- [What you will do]: Determine how many lines in the data below contain "info" and write only that number.

[Records contained in a dataset]
-- Opening Marker --

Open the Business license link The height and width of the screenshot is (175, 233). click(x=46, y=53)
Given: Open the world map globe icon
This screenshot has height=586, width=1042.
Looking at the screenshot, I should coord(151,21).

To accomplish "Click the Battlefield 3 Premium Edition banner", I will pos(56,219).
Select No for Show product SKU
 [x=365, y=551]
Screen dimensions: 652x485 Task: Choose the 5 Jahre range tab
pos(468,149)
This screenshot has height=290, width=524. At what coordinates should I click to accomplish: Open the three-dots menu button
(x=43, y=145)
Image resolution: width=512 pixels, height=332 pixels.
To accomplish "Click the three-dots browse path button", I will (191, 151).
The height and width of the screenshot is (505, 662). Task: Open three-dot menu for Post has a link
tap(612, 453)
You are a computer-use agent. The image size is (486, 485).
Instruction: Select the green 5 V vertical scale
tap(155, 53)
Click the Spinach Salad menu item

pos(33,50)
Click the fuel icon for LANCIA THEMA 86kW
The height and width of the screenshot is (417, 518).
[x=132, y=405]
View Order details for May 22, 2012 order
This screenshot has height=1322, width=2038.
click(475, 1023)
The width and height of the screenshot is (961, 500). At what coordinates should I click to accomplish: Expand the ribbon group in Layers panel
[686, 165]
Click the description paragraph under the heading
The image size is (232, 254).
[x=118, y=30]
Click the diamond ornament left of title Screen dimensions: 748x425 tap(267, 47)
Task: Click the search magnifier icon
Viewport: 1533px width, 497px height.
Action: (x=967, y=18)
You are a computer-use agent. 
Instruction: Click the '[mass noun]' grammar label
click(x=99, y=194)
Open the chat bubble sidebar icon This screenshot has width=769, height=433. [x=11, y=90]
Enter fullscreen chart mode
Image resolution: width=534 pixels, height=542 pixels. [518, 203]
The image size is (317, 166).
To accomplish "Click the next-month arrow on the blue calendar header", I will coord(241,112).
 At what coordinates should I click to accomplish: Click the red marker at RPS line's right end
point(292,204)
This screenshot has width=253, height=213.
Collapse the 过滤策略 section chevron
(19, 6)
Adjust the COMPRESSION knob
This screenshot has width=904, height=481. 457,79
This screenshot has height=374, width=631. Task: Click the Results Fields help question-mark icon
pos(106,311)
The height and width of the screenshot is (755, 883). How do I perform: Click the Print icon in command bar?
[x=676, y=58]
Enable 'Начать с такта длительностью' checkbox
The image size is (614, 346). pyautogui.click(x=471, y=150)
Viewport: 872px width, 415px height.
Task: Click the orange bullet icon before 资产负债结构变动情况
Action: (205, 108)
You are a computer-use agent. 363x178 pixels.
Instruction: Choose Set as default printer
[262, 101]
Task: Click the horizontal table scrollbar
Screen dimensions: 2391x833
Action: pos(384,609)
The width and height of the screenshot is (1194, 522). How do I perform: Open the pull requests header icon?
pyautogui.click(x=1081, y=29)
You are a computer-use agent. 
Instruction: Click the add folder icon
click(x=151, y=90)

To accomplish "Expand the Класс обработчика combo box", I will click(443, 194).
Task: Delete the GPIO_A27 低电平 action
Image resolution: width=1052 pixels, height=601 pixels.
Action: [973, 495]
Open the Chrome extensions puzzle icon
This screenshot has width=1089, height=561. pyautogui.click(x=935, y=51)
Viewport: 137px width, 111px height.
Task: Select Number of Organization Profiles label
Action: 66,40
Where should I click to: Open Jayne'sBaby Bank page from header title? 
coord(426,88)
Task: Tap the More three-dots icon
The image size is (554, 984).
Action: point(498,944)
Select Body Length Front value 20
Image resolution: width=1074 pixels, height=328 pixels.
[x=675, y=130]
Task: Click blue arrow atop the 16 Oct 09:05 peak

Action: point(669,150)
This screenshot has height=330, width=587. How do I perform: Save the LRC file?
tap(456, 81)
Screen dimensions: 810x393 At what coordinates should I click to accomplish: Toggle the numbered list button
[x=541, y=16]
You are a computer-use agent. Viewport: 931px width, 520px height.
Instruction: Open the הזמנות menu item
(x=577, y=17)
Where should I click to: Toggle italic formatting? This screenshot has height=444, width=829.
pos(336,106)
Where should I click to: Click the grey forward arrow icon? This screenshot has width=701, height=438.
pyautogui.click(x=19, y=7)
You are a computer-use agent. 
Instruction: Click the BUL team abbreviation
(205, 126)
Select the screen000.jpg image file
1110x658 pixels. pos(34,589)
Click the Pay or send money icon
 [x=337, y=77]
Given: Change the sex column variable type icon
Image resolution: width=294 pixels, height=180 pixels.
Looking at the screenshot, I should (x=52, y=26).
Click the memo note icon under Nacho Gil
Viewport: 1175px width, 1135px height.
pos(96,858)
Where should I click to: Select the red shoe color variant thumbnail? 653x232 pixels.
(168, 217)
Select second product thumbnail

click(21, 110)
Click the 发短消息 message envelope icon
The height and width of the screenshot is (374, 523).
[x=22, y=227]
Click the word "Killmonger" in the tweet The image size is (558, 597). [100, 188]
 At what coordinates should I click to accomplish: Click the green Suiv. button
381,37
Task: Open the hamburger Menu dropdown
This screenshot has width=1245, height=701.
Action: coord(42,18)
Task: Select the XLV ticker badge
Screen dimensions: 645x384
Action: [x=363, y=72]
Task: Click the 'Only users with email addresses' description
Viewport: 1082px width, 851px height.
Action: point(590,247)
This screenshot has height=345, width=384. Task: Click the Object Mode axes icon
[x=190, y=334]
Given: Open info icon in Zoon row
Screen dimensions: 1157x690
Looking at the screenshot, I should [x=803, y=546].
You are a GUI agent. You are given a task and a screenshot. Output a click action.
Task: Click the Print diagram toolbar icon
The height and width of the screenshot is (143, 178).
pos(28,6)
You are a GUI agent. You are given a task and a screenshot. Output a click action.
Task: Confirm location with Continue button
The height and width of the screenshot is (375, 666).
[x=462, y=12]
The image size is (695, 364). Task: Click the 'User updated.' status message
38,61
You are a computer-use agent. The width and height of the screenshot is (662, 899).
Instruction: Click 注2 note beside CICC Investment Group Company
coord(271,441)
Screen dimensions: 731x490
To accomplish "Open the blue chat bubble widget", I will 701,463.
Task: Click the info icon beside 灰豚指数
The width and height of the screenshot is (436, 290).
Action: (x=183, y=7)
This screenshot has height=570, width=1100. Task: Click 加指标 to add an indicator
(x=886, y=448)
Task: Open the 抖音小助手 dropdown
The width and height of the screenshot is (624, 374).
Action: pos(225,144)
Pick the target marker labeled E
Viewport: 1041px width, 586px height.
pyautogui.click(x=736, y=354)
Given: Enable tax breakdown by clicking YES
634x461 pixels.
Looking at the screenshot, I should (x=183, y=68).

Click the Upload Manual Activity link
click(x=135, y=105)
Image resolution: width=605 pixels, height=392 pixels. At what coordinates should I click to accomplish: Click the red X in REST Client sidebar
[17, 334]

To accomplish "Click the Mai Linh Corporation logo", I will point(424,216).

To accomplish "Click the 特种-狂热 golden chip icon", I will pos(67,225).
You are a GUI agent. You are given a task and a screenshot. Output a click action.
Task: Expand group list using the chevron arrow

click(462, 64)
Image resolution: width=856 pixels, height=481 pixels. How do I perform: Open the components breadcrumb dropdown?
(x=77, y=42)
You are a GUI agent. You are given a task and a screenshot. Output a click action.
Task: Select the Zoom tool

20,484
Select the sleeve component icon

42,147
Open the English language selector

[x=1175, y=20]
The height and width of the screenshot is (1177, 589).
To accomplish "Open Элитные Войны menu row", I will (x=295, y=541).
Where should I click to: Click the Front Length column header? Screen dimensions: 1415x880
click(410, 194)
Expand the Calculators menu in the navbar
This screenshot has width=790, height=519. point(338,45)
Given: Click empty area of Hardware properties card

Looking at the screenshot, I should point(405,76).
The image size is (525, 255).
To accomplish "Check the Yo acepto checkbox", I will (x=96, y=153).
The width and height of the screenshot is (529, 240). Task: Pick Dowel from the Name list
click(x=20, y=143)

-- Closing Marker --

- [Exercise result]: 2